WHAT TO DO: Scan the entries below and count the lines holding the string "height". Supply only the number.

RECORDS SUPPLIED:
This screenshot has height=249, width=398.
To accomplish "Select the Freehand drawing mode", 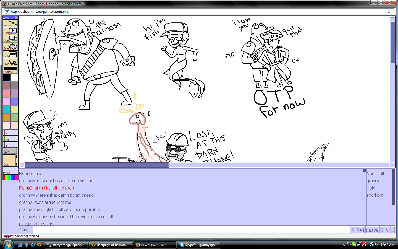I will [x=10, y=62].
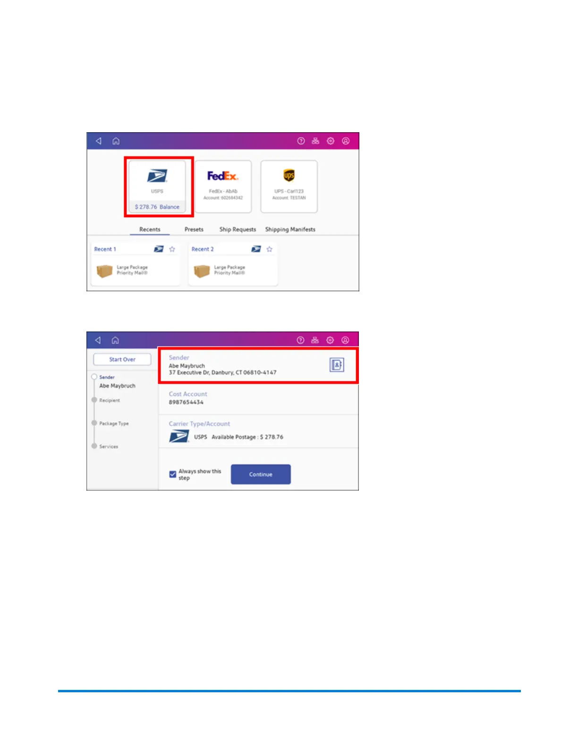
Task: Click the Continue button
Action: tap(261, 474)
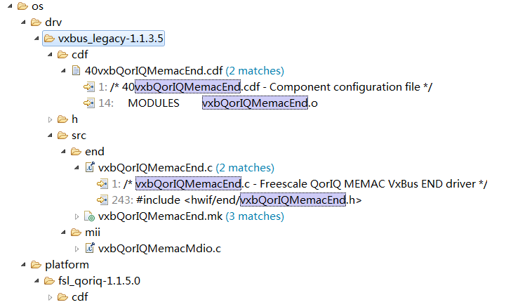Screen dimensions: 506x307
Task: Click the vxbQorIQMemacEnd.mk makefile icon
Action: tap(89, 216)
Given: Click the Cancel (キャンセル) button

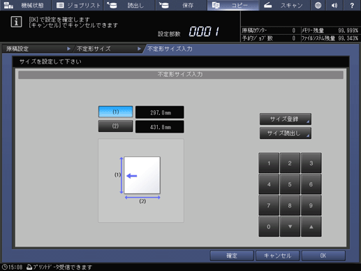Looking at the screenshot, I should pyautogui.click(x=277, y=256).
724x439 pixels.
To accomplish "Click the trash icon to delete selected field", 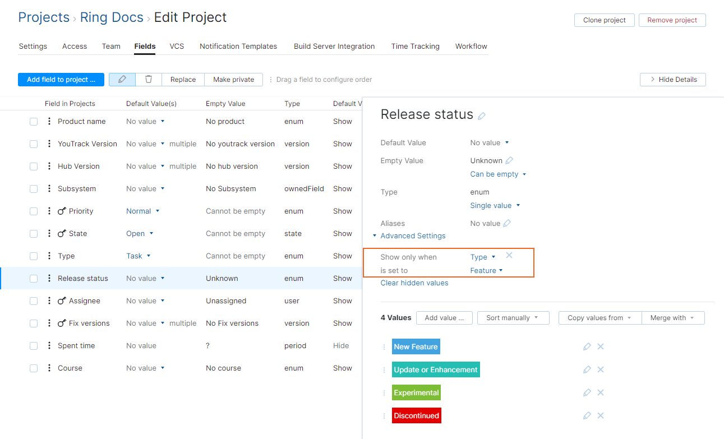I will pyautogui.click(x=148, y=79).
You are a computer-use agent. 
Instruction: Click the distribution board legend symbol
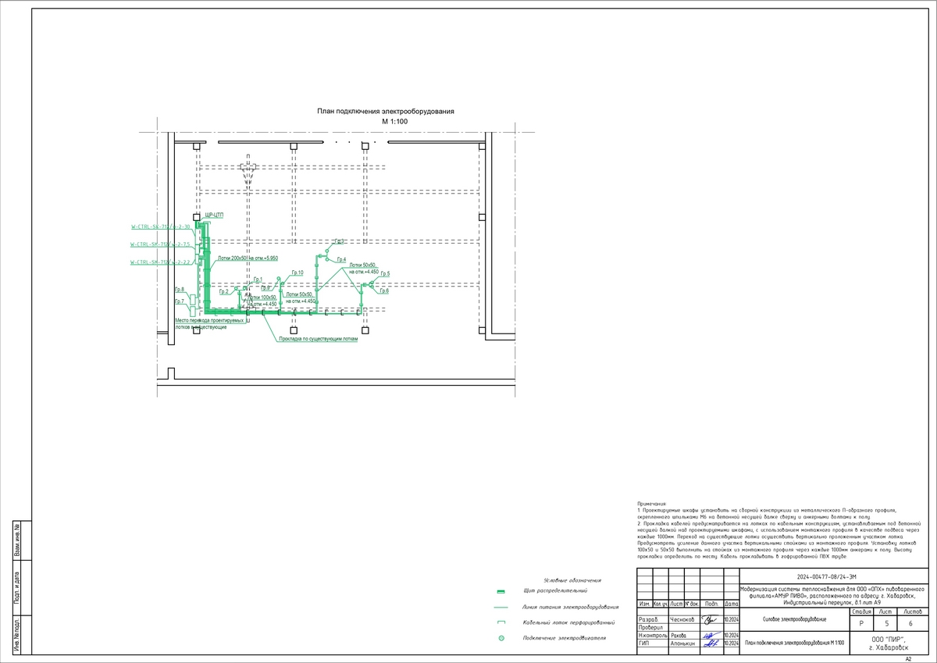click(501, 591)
* * *
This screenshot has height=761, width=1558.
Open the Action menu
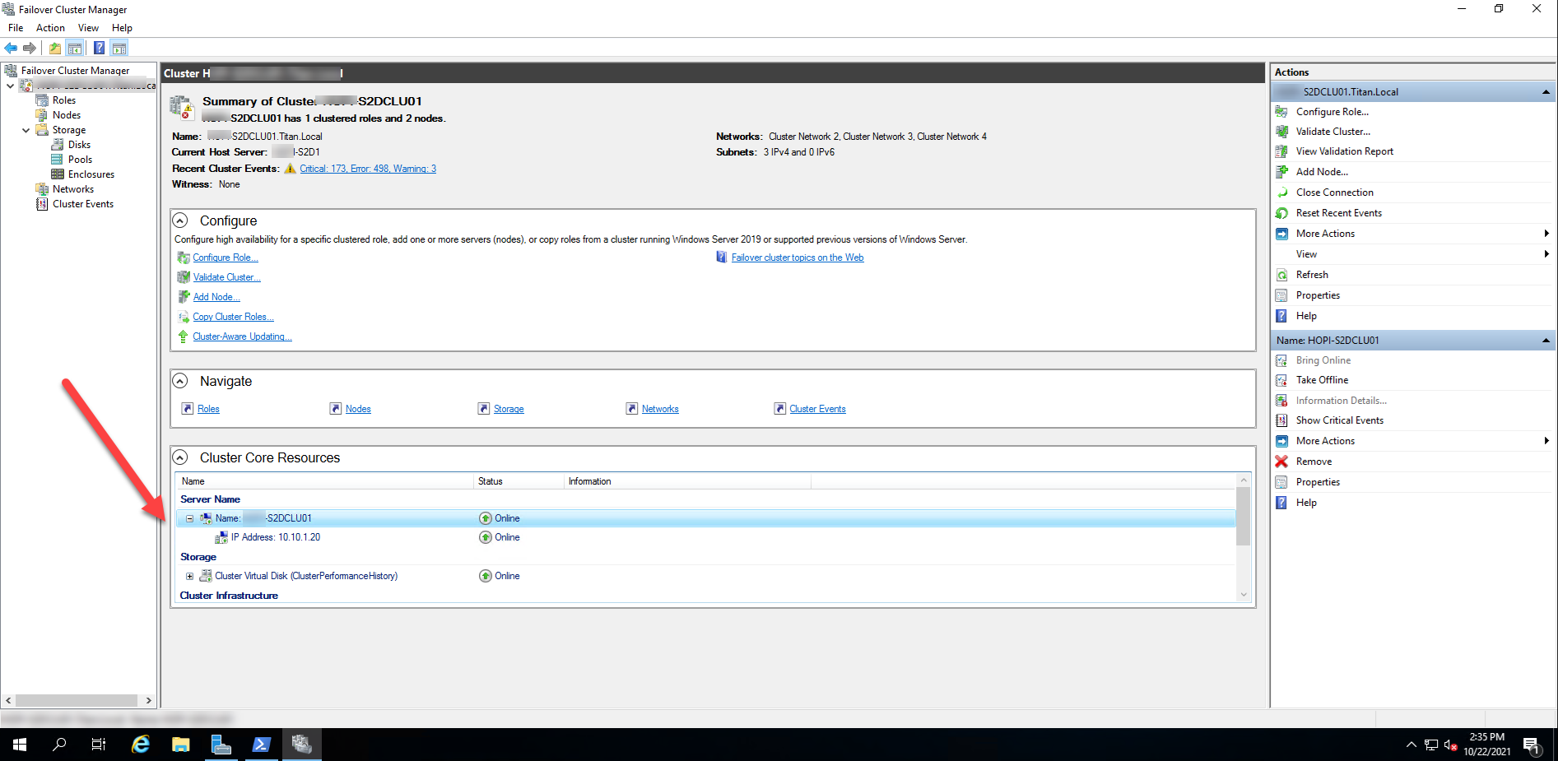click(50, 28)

WRITTEN RESPONSE: 2